Isapan Jempol Pola Partisipatif Monev Dana Desa

Peningkatan alokasi dana desa dari semula Rp9 triliun pada APBN 2015 menjadi Rp20,7 triliun pada APBN-P 2015 menghasilkan jumlah yang cukup besar untuk alokasi per desa. Nominal yang tidak sedikit ini tak dipungkiri menyisakan permasalahan pelik seputar bagaimana pengawasan penggunaan dana tersebut.

Masalah kesiapan Sumber Daya Manusia (SDM) pelaksana di desa merupakan hal yang harus mendapatkan perhatian ekstra. Sementara di level pemerintah pusat melakukan monitoring terhadap 72.944 desa (sesuai data Permendagri 18/2013) juga bukan hal mudah. 

Arahan Menteri Keuangan untuk memastikan dana transfer ke daerah dipergunakan sebagaimana mestinya tentu mendorong perlakuan yang sama terhadap dana desa. Setelah ke daerah dan kemudian ke desa uang tersebut digunakan untuk apa. Fungsi monitoring dan evaluasi (monev) harus dilaksanakan lebih efektif. Melihat coverage area dan entitas yang harus diawasi teramat sangat luas, masalah SDM menjadi kendala. Untuk itu dibutuhkan satu desain monev yang tepat sehingga bisa menjangkau semua desa.
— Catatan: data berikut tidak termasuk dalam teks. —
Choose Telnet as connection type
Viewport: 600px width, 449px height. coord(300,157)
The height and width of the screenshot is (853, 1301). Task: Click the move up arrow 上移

Ada satu kemungkinan yang layak untuk dilirik dan dipertimbangkan. Program Nasional Pemberdayaan Masyarakat (PNPM) Mandiri selama ini memiliki jaringan yang menjangkau hingga ke kelompok masyarakat terkecil.

Kita selama ini mengenal adanya Badan Keswadayaan Masyarakat (BKM) di PNPM Perkotaan serta Badan Koordinasi Antar Desa (BKAD) dan Unit Pengelola Kegiatan (UPK) di PNPM Perdesaan. 

Di satu sisi dana PNPM Mandiri perdesaan merupakan pos yang telah diidentifikasi untuk dialihkan menjadi dana desa. Hal ini dari sudut pandang human resources memunculkan polemic seputar tidak adanya hal yang bisa dikerjakan lagi oleh para pendamping PNPM Mandiri di level teknis seperti UPK dan BKAD. Struktur yang telah terbentuk dan kerjasama yang telah terjalin baik tentunya sayang apabila hilang begitu saja.
"Nominal alokasi dana desa yang tidak sedikit ini tak dipungkiri menyisakan permasalahan pelik seputar bagaimana pengawasan penggunaan dana tersebut."
BKM sendiri sejatinya merupakan wahana aktualisasi pembangunan partisipatif berbasis kebutuhan masyarakat. BKM ada dan didesain menjadi lembaga yang membumi dan menjadi representasi masyarakat. Selama ini mereka telah membuktikan diri mampu menjalankan fungsinya dengan baik.

Demikian pula dengan UPK yang mengelola operasional kegiatan PNPM Mandiri Perdesaan di kecamatan dan membantu BKAD melakukan koordinasi. Pertanyaan yang mungkin muncul adalah mengapa BKM? Bukankah BKM lebih banyak bekerja di perkotaan sedangkan yang menjadi target adalah desa? Coba kita ambil esensi BKM itu sendiri. Sebagai lembaga yang sudah mengakar tentunya tidak terlampau sulit bagi BKM untuk melakukan koordinasi di masyarakat. Setidaknya pola kerjanya layak untuk dicontoh. 

Selain itu, data desa menunjukkan bahwa nomenklatur desa tidak hanya berada di kabupaten tetapi juga di kota. Perlu penelaahan lagi mengenai daerah dengan nomenklatur desa yang secara administratif berada di kota dan selama ini mendapat dana PNPM Mandiri. 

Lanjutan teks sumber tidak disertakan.